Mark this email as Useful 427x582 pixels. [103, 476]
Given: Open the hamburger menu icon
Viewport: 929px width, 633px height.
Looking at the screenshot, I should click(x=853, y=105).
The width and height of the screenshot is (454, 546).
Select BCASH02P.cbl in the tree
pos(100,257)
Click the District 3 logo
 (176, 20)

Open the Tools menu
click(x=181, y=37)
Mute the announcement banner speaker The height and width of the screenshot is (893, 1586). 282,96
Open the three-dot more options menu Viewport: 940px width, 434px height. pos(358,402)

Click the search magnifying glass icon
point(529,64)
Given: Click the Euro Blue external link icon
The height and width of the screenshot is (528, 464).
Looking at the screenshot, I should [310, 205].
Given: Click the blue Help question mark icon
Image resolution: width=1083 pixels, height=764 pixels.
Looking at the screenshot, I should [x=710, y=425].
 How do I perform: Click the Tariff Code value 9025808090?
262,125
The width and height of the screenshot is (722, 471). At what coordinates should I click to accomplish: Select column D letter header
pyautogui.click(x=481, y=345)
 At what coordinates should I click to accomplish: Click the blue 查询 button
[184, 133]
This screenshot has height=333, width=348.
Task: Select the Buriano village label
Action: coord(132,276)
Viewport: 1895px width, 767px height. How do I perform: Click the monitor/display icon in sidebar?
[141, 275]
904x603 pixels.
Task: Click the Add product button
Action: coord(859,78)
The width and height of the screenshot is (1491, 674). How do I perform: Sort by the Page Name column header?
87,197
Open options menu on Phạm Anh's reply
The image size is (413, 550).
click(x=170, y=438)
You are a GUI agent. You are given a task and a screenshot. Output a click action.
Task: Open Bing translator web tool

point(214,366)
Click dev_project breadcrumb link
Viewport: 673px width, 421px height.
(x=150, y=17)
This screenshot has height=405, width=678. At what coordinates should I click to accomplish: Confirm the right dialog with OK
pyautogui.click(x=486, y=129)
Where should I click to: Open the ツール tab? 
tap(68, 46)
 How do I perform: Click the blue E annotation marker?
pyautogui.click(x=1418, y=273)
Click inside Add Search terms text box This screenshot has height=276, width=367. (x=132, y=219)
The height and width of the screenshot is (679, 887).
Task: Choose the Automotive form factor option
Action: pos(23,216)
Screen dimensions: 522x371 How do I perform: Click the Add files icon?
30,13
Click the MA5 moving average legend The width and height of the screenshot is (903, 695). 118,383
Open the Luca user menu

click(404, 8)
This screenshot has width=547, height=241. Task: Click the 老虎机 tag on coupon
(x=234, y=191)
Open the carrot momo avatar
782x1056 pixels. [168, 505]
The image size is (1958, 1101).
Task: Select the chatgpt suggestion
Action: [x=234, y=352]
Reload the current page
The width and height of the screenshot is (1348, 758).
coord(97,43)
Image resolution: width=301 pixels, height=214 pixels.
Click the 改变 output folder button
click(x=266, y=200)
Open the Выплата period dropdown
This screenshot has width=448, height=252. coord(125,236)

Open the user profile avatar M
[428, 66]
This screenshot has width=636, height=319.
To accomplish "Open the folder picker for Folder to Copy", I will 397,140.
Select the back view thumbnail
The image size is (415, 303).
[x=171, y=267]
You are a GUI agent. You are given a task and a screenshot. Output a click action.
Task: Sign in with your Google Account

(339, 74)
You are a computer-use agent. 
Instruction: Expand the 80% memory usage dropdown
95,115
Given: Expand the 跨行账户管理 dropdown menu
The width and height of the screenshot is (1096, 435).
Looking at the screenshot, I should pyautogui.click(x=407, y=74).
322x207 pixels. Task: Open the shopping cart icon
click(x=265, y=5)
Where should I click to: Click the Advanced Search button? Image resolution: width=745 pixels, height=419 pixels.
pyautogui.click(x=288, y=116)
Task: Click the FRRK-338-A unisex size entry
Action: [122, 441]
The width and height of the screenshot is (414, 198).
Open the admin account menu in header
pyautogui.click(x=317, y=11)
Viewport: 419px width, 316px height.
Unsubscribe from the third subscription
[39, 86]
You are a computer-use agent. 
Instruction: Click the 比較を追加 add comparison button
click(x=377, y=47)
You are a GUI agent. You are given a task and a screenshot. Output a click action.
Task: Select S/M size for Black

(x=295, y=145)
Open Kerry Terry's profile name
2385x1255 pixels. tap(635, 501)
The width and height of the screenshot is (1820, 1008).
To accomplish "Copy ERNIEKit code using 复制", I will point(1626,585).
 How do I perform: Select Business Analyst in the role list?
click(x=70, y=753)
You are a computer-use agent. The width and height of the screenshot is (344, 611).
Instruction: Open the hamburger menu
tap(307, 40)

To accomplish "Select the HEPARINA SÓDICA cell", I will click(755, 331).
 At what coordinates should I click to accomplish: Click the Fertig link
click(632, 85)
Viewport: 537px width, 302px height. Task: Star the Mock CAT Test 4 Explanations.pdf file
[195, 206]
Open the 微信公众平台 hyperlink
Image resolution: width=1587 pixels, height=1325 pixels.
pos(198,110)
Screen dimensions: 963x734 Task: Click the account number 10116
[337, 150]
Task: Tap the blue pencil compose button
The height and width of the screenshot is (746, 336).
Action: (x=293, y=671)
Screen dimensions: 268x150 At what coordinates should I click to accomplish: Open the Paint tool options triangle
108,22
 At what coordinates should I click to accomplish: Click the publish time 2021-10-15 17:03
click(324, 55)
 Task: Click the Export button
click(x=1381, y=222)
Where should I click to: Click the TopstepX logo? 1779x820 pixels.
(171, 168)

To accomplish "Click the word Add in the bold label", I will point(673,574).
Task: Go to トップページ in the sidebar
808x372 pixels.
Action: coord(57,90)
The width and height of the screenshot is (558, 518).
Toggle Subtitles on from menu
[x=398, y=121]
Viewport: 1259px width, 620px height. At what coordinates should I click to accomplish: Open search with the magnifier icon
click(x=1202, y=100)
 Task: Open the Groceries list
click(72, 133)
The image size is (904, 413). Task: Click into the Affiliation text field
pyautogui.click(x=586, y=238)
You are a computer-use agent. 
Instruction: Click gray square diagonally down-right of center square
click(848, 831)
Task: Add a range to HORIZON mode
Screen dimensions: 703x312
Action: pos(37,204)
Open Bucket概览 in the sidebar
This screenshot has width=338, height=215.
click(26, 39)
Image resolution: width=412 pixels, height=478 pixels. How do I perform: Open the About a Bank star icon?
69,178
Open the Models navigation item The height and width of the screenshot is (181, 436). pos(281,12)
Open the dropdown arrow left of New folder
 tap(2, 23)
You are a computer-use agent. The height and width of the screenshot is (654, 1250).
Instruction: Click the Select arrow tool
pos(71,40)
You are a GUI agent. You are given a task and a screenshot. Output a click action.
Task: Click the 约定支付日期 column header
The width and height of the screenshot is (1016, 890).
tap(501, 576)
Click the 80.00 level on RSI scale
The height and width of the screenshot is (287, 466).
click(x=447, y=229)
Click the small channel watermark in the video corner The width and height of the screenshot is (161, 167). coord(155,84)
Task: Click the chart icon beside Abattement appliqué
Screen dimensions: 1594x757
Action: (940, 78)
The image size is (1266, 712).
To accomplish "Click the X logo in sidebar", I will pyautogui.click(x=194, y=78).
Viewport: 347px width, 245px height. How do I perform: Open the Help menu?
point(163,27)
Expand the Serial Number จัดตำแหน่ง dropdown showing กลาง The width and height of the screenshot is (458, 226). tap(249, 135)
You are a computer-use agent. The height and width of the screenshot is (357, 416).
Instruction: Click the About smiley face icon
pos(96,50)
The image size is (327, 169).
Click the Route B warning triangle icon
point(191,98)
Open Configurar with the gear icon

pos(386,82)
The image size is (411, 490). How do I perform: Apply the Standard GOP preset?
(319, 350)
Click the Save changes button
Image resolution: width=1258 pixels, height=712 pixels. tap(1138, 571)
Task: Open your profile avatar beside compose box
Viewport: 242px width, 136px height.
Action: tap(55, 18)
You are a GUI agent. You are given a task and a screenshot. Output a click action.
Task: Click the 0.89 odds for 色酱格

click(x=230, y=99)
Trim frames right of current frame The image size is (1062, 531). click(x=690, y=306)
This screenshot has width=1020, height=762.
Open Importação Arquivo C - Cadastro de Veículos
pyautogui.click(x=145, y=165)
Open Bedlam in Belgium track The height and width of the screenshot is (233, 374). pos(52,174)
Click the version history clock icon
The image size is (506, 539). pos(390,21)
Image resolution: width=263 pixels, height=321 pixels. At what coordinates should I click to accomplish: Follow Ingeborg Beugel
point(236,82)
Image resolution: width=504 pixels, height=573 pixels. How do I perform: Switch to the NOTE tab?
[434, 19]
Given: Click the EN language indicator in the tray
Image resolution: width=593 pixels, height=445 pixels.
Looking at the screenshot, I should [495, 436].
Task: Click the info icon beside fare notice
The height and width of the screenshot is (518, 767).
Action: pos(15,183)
____________________
__GIVEN TASK__. Starting at the line that contains "Task: Click the chart" and ending after the line that contains "pos(386,82)", rename every "icon" to "symbol" and write out those lines with nothing else changed.

__ANSWER IN FULL__.
Task: Click the chart symbol beside Abattement appliqué
Screen dimensions: 1594x757
Action: (940, 78)
The image size is (1266, 712).
To accomplish "Click the X logo in sidebar", I will pyautogui.click(x=194, y=78).
Viewport: 347px width, 245px height. How do I perform: Open the Help menu?
point(163,27)
Expand the Serial Number จัดตำแหน่ง dropdown showing กลาง The width and height of the screenshot is (458, 226). tap(249, 135)
You are a computer-use agent. The height and width of the screenshot is (357, 416).
Instruction: Click the About smiley face symbol
pos(96,50)
The image size is (327, 169).
Click the Route B warning triangle symbol
point(191,98)
Open Configurar with the gear symbol

pos(386,82)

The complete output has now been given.